To Whom It May Concern,

As a professional in our field, I can testify...

[Sorry, the review period has ended.]


4 comments:

MacLaren said...

Heh heh.

miko said...

One notable difficulty was turning sentences inside out in order to make them gender-neutral. I was able to substitute the proper name “_____” for some cases, but it was troublesome to discover how pronouns are so fundamental to sentence structure. When writing about a specific person, this problem would not have arisen.

I am perfectly content to adhere to tradition by referring to an unspecified person in general as “he”/“his”, and abstract forces and anthropomorphized objects as “she”/“her”, but in this instance I was leaving a blank that was intended to be filled in with any name and so the text needed to read properly with either gender. (I dread the "he or she" - is the subject a hermaphrodite?)

Not John Daker / The Mixed GM said...

I loved this.

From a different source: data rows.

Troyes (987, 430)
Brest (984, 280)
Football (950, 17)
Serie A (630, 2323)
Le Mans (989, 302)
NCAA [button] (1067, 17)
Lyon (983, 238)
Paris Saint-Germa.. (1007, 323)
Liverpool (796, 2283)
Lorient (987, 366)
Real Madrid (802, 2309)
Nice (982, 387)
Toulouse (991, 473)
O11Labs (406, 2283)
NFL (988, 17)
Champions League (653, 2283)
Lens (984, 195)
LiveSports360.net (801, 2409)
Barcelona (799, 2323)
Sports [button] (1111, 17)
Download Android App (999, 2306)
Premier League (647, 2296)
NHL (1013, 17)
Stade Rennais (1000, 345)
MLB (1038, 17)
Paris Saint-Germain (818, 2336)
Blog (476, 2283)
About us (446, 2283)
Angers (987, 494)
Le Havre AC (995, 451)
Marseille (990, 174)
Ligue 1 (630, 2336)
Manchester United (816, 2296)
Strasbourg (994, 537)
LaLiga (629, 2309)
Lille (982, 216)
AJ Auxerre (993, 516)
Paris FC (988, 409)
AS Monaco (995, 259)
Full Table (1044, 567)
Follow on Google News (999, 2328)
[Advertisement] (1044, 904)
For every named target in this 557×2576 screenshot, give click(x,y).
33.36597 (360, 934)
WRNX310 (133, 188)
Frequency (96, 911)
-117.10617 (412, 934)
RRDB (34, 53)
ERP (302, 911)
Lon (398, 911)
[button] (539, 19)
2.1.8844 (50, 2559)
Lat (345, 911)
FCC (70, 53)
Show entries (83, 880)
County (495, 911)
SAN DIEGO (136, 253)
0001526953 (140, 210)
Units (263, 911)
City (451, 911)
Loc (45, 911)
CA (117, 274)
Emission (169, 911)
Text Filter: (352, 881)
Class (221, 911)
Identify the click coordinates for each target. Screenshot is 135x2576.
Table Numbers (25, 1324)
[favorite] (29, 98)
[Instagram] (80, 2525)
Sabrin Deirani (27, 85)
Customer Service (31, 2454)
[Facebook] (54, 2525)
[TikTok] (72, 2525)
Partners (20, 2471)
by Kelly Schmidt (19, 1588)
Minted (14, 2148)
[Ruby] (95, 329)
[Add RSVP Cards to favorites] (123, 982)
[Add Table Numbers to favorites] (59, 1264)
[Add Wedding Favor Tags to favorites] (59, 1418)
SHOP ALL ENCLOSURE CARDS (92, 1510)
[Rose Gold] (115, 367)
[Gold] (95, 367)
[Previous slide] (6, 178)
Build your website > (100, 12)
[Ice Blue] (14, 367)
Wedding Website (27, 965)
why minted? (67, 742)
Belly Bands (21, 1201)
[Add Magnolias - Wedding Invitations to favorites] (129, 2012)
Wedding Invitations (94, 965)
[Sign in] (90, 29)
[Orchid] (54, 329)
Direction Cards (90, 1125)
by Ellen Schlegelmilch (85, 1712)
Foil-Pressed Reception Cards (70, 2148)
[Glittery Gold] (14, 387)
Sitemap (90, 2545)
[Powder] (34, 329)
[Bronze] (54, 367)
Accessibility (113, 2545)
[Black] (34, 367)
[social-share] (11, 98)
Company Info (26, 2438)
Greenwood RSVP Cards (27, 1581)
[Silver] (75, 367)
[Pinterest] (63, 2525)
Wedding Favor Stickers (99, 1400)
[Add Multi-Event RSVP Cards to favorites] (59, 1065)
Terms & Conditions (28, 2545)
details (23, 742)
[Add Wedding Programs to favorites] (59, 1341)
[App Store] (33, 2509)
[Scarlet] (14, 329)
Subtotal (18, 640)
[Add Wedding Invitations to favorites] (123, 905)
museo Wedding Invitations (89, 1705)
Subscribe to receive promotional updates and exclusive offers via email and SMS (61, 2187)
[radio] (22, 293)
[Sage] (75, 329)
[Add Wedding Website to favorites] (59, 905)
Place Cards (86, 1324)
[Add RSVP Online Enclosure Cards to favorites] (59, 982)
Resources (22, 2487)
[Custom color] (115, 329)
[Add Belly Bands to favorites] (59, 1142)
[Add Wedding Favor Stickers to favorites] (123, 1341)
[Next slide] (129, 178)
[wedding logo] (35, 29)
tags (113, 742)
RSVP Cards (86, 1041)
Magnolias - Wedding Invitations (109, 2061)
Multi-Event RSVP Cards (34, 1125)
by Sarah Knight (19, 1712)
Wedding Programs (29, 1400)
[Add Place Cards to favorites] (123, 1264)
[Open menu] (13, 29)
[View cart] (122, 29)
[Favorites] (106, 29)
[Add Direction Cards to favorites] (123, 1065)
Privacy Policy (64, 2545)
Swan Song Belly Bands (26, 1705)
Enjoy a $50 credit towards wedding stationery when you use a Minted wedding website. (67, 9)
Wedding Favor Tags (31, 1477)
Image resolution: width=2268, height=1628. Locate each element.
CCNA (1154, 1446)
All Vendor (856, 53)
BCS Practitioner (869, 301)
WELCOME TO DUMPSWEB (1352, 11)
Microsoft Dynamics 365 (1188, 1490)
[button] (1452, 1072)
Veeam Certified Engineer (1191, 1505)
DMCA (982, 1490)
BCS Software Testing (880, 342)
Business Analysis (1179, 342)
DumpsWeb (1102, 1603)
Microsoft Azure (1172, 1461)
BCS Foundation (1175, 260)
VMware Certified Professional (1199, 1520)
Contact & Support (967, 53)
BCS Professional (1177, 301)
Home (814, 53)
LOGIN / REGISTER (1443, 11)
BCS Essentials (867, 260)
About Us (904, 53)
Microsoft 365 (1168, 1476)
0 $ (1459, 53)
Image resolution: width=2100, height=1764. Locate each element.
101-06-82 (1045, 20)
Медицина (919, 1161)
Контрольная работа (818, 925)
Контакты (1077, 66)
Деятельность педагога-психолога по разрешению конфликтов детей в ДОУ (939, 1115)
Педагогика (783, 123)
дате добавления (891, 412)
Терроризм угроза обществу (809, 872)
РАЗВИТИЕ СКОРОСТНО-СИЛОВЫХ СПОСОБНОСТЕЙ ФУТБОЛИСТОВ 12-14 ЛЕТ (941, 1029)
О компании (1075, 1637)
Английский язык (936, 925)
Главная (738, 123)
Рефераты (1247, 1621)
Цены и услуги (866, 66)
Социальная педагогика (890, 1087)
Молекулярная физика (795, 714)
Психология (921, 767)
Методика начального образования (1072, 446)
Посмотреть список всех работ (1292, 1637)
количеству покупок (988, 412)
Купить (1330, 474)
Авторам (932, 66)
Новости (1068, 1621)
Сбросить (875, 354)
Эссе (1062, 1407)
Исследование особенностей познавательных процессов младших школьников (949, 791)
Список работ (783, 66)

Great work.

However, I found the _____ instead of a specific name a little distracting.

miko said...

This post was submitted for The Friday Challenge named "A Letter of Recommendation":

See Challenge Posting
See Entries and Comments
See Roundup and Winner

1) I looked back at a serious and highly complimentary recommendation I had officially submitted on behalf of a very worthy colleague and, to my horror, I found the following sentence: "His present level of professional achievement is direct evidence of his ability to succeed in his chosen field." :-P

So, my first lesson learned is to watch out for empty sentences that have no meaning of their own apart from that imparted to them by their context - this can only be characterized as weak writing.

2) Although it was intentional, it appears I made a mistake by de-personalizing the entry to make it a "form letter". I thought this would suit the form of the Challenge, but doing so seems to have taken away from the reader's impression of the subject, leaving a collection of good "lines" but one that failed to characterize a whole person the reader could identify.

So, my second lession learned is that readers are engaged by character, not by cleverness.